Additionally, entities that disclose PII to nonaffiliated third parties must require, by written contract, that those parties and any subcontracted parties implement and maintain reasonable security procedures that are appropriate to the size and nature of the data. Municipal and state agencies are now obligated to provide annual updates to the General Assembly and the Division of Enterprise Technology Strategy and Services (ETSS) or its successor.

The bill introduces stricter notification requirements for data breaches involving PII, mandating that notification be provided to affected individuals and relevant authorities, including the ETSS and major credit reporting agencies, without unreasonable delay.

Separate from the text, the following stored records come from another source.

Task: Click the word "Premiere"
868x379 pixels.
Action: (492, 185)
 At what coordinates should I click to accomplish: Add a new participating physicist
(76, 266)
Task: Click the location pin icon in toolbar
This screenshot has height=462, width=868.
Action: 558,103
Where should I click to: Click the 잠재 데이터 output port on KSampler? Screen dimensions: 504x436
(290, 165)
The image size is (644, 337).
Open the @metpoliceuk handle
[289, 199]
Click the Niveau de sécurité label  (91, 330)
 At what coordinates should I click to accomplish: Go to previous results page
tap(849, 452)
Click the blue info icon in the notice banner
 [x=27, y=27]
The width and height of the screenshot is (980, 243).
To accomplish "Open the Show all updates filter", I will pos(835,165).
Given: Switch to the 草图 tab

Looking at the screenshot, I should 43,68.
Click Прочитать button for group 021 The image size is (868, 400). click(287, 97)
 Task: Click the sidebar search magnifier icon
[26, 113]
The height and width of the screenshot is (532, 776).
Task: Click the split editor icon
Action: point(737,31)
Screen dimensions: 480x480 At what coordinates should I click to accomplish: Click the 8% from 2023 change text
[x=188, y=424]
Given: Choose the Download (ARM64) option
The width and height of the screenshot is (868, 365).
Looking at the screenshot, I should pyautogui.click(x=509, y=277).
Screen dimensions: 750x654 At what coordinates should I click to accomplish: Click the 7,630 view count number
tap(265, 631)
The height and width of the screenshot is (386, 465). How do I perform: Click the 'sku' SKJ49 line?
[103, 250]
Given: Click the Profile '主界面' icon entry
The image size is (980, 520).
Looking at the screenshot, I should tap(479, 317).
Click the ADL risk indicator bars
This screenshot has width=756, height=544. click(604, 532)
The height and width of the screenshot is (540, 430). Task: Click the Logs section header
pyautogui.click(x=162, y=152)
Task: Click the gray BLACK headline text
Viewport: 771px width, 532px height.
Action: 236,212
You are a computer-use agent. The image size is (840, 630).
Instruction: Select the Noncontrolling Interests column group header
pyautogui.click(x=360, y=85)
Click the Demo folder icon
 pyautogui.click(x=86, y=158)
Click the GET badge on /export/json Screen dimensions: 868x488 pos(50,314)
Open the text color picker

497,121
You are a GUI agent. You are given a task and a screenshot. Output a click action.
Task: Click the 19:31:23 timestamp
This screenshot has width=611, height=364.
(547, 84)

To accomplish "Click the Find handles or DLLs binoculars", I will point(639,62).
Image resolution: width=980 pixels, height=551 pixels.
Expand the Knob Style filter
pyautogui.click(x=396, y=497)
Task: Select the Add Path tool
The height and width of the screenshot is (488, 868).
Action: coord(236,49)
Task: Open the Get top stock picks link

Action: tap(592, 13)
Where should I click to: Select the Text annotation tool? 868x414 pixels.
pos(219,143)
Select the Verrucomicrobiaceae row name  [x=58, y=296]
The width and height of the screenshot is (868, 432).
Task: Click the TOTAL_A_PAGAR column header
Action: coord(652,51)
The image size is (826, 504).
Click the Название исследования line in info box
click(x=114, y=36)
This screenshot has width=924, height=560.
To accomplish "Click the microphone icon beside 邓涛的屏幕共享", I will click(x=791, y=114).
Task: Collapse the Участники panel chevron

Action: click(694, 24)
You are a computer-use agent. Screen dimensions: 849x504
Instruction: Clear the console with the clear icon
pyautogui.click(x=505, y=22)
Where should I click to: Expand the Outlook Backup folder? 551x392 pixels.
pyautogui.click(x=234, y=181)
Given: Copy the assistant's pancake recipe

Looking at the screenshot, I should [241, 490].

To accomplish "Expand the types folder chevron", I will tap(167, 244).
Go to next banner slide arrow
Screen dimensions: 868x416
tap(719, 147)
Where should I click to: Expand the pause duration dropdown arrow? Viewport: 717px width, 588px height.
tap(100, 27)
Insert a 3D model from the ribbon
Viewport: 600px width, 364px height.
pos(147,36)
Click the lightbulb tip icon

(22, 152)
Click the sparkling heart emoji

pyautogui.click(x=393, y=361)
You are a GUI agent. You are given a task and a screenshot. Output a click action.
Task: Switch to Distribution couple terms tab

It establishes penalties for violations, including increased fines for reckless or willful breaches, and allows courts to impose additional appropriate sanctions as warranted by the circumstances.

The bill eliminates the definitions for "classified data" and "personal information," while introducing a new definition for "personally identifiable information," which encompasses information that can be used to distinguish or trace an individual's identity. The changes will take effect on July 1, 2025.